Some people pride themselves on speaking their mind, having no filter. That's fine, live and let live. I believe that meme* that says how people treat others says more about who they are than who I am. I strive to speak kindly to everyone, but often that is easier outside of my home than inside.

Once, a friend at church said, "How do you always have it so together?" I love her. She is a gem. But, I love her too much to let her believe that I have anything together. So I told her ten minutes earlier I was screaming and swearing and threatening my children's lives if they didn't get their teeth brushed as my husband calmly tried to hustle everyone out the door. He has it pretty well together, thank goodness.

But even if he didn't, he wouldn't spend hours analyzing his behavior. He rolls through life without the burden of analyzing what people say to him or what he says to them. He does not give a second thought about who said what to whom or what so-and-so might have meant when she said such-and-such. Lots of people can do this. I don't think it's a male-female thing because I know super-aware men and completely oblivious women.

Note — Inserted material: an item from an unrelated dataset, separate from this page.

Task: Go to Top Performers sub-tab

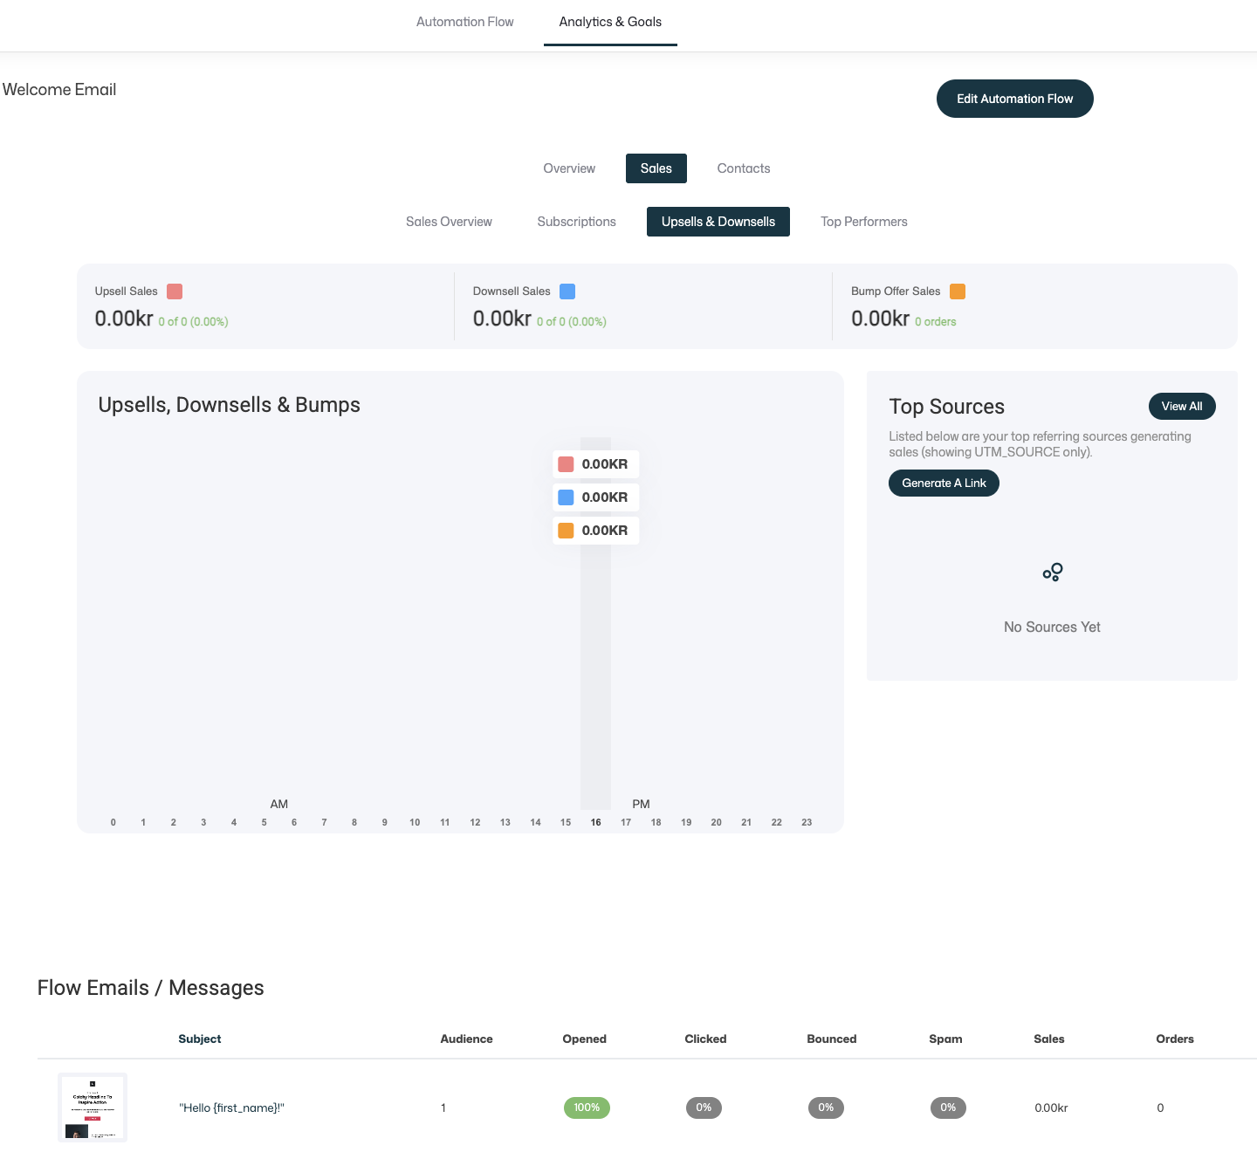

So what is it that makes some of us able to let stuff go while others are compelled to ruminate? While I haven't found an answer, extensive research (and tons of overthinking) has lead me to the following principles that I try to follow:

  1. Surround yourself with genuine people. Then you don't have to worry about passive-aggressiveness and ulterior motives. I promise you I never wonder what any of my friends meant by what they said because they meant exactly what they said.
  2. Think before you speak. If you have to preface something with, "I don't mean this to be offensive," it's probably offensive, so just don't say it. I practice this with my mom all the time: She says, "I don't mean for you to take this the wrong way," and I say, "If you are concerned about my taking it wrong, you probably shouldn't say it." She always says it anyway.
  3. Apologize freely. Not in a submissive or "giving away your power" way, but in an honest-to-goodness you mean something to me and it hurts me that I inadvertently hurt you. I mostly apologize to my kids and my husband as they bear the brunt of my bad behavior. But now, instead of wondering if I've offended someone, if I think I did, I apologize.
  4. Stand up for yourself. You don't have to be confrontational to tell someone that their words or actions upset you. I'm not a super-huge Dr. Phil fan, but this line of his always sticks with me: We teach people how to treat us. Sometimes we need to remind them what is and isn't okay.
  5. Don't offer unsolicited advice and opinions. They are rarely helpful and nearly always taken the wrong way; refer to #2. (I'm already thinking that you might be thinking this list is unsolicited advice. Touche. This is just what I do though, I'm not telling you what to do.)
I still overthink a lot of what I say and do, but I don't read as much into others' behaviors. This frees up an enormous amount of time and energy to criticize myself. Kidding. Mostly. What works for you?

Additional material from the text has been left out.